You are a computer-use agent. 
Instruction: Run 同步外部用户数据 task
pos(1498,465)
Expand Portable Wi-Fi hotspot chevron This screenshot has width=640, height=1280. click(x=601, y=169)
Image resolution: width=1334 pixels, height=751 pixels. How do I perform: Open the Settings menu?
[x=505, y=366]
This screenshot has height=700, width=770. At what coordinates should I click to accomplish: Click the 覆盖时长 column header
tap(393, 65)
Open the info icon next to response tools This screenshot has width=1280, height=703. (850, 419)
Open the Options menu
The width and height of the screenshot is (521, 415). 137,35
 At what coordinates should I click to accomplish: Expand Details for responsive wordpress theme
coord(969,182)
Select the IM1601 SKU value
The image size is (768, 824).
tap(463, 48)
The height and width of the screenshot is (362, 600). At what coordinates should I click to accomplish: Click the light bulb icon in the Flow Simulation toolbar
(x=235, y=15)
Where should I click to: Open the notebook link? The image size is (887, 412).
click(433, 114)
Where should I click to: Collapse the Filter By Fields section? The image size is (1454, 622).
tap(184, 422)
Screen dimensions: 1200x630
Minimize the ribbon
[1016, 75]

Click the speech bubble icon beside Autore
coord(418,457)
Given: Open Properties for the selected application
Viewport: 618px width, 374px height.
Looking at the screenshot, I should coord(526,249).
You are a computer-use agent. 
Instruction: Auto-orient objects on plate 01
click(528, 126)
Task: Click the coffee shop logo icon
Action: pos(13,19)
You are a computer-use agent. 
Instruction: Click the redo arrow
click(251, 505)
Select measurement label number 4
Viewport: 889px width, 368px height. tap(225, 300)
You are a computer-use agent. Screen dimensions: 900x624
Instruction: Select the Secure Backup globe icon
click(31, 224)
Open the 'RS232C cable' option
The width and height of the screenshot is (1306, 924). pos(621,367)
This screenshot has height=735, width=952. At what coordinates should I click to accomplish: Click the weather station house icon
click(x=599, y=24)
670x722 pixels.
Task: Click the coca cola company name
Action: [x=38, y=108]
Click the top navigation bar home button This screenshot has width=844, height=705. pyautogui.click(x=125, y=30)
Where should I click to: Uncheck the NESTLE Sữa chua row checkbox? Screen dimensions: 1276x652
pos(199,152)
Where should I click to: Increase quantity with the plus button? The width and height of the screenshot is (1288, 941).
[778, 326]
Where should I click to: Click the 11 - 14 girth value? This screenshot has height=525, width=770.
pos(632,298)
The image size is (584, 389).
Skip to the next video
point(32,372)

****************************************

Reproduce, word for word, every line starting at the line that contains "Instruction: Click the redo arrow" and ending with the final line of the entries.

EXERCISE ANSWER ->
Instruction: Click the redo arrow
click(251, 505)
Select measurement label number 4
Viewport: 889px width, 368px height. tap(225, 300)
You are a computer-use agent. Screen dimensions: 900x624
Instruction: Select the Secure Backup globe icon
click(31, 224)
Open the 'RS232C cable' option
The width and height of the screenshot is (1306, 924). pos(621,367)
This screenshot has height=735, width=952. At what coordinates should I click to accomplish: Click the weather station house icon
click(x=599, y=24)
670x722 pixels.
Task: Click the coca cola company name
Action: [x=38, y=108]
Click the top navigation bar home button This screenshot has width=844, height=705. pyautogui.click(x=125, y=30)
Where should I click to: Uncheck the NESTLE Sữa chua row checkbox? Screen dimensions: 1276x652
pos(199,152)
Where should I click to: Increase quantity with the plus button? The width and height of the screenshot is (1288, 941).
[778, 326]
Where should I click to: Click the 11 - 14 girth value? This screenshot has height=525, width=770.
pos(632,298)
The image size is (584, 389).
Skip to the next video
point(32,372)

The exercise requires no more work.